# Optimizing with Composable Kernel#

2024-07-22

26 min read time

The AMD ROCm Composable Kernel (CK) library provides a programming model for writing performance-critical kernels for machine learning workloads. It generates a general-purpose kernel during the compilation phase through a C++ template, enabling developers to achieve operation fusions on different data precisions.

This article gives a high-level overview of CK General Matrix Multiplication (GEMM) kernel based on the design example of `03_gemm_bias_relu`

. It also outlines the steps to construct the kernel and run it. Moreover, the article provides a detailed implementation of running SmoothQuant quantized INT8 models on AMD Instinct MI300X accelerators using CK.

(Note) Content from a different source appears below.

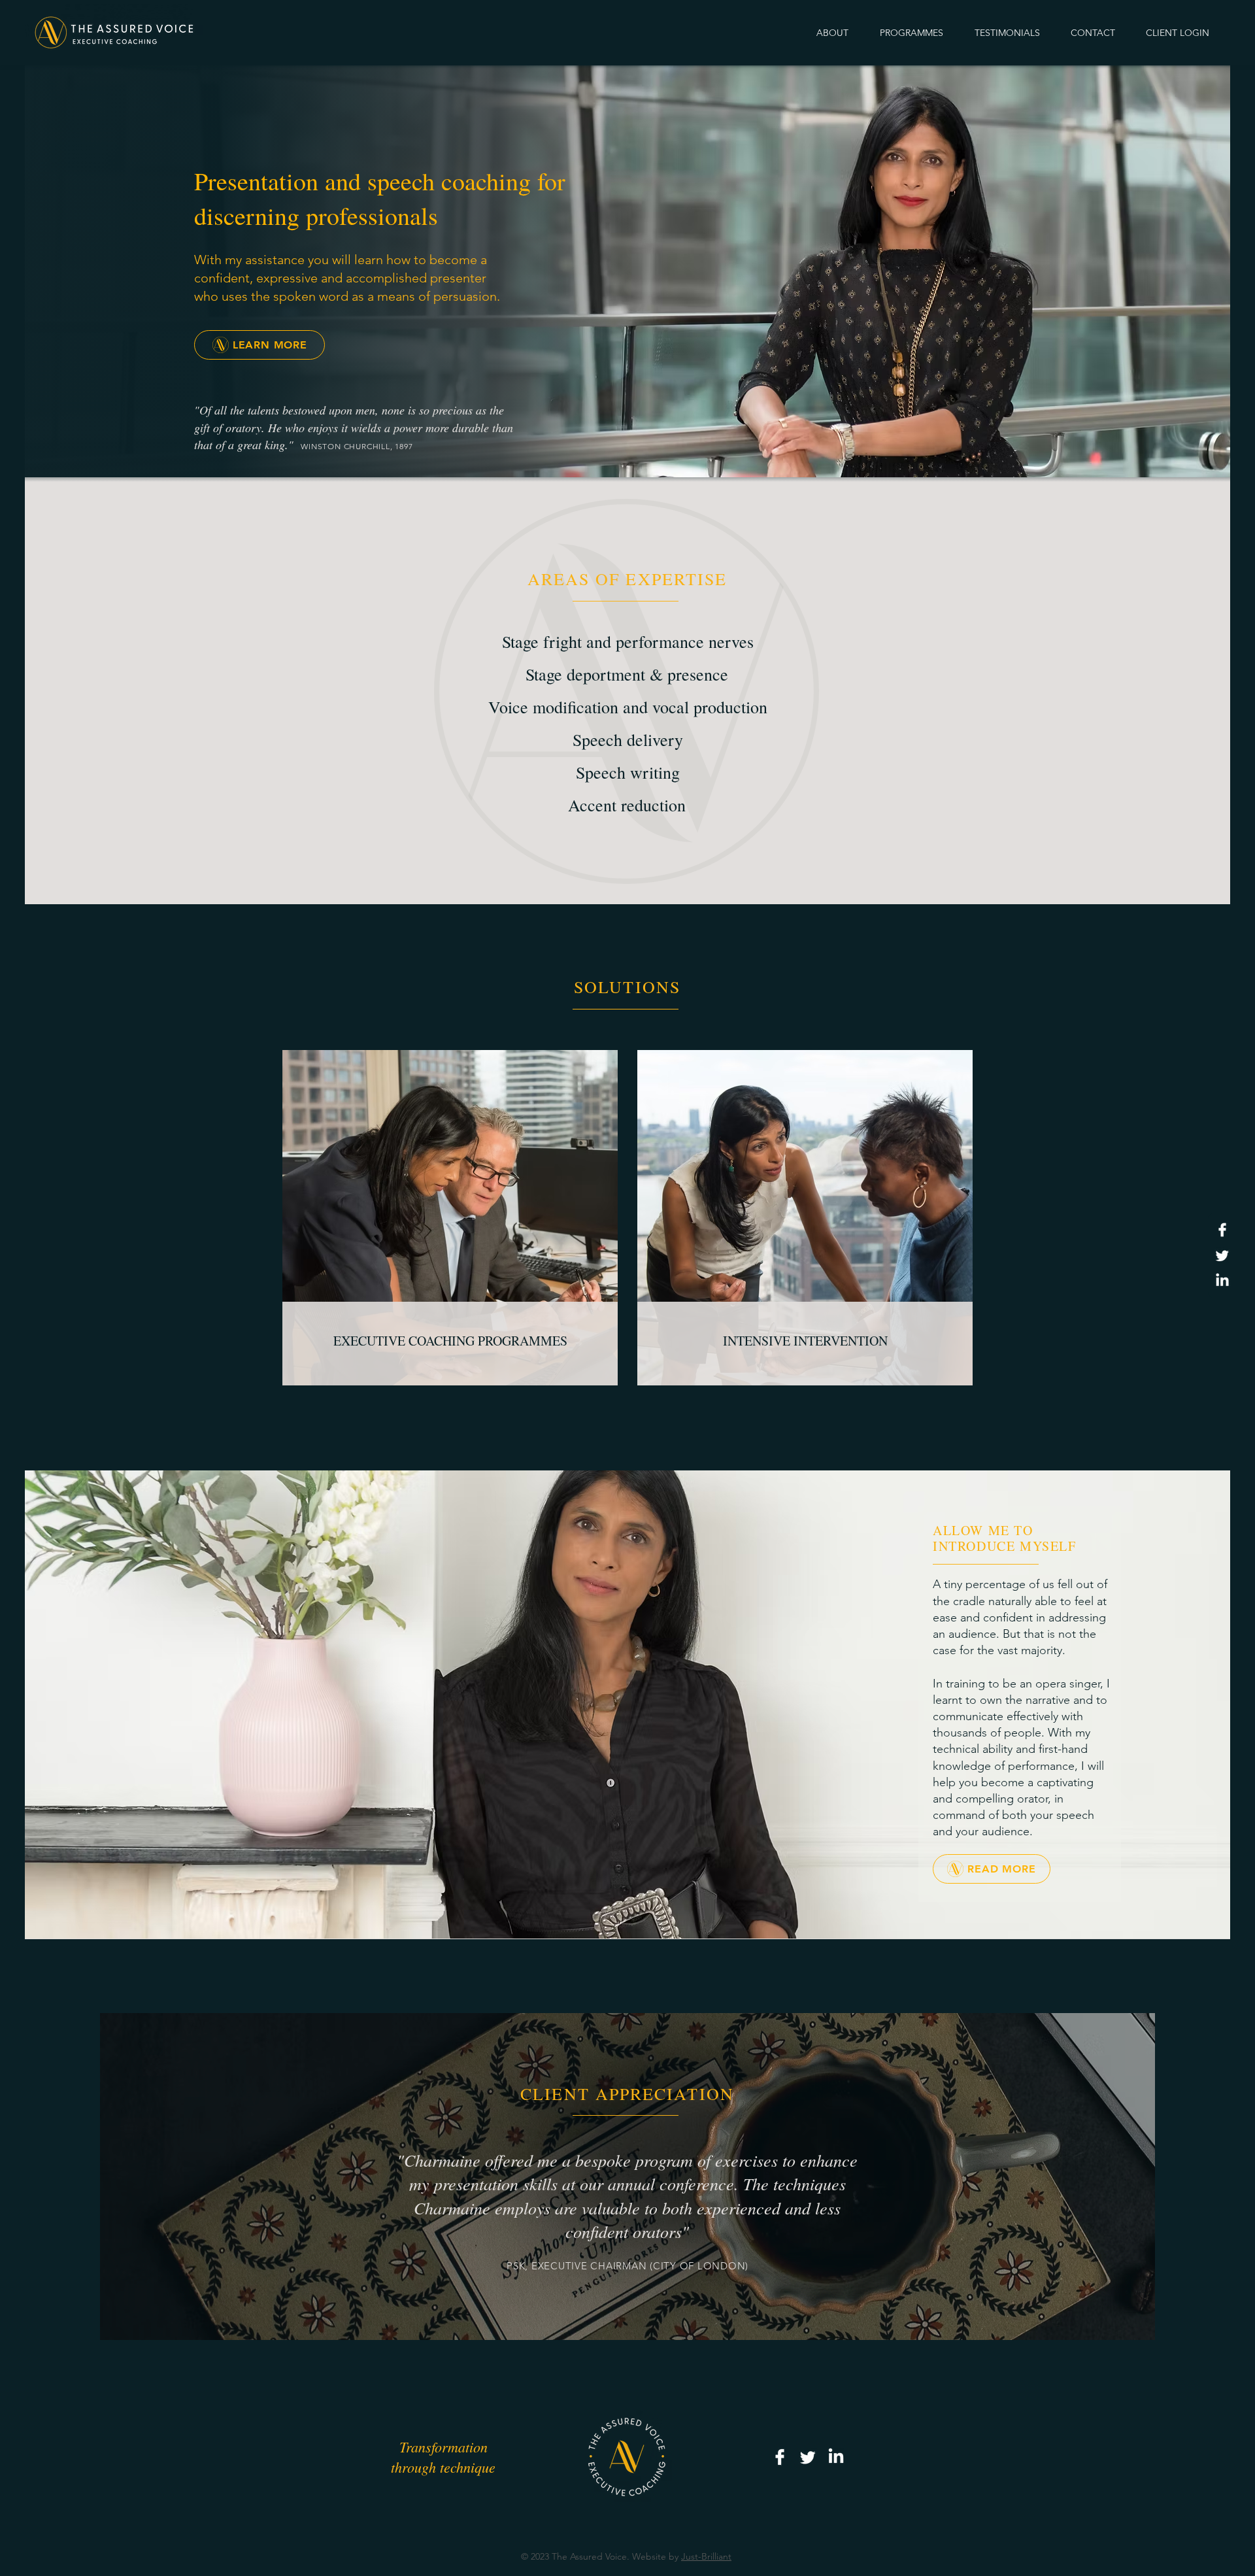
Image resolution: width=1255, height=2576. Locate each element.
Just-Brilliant (706, 2556)
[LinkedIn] (1222, 1281)
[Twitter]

## High-level overview: a CK GEMM instance#

GEMM is a fundamental block in linear algebra, machine learning, and deep neural networks. It is defined as the operation:
\(E = α \times (A \times B) + β \times (D)\), with A and B as matrix inputs, α and β as scalar inputs, and D as a pre-existing matrix.
Take the commonly used linear transformation in a fully connected layer as an example. These terms correspond to input activation (A), weight (B), bias (D), and output (E), respectively. The example employs a `DeviceGemmMultipleD_Xdl_CShuffle`

struct from CK library as the fundamental instance to explore the compute capability of AMD Instinct accelerators for the computation of GEMM. The implementation of the instance contains two phases:

### Template parameter definition#

The template parameters of the instance are grouped into four parameter types:

#### Matrix data precision#

A, B, D, and E are defined as half-precision floating-point datatypes. The multiply-add results of matrix A and B are added with a pre-existing matrix D (half-precision), and the final GEMM results are also half-precision floating-points.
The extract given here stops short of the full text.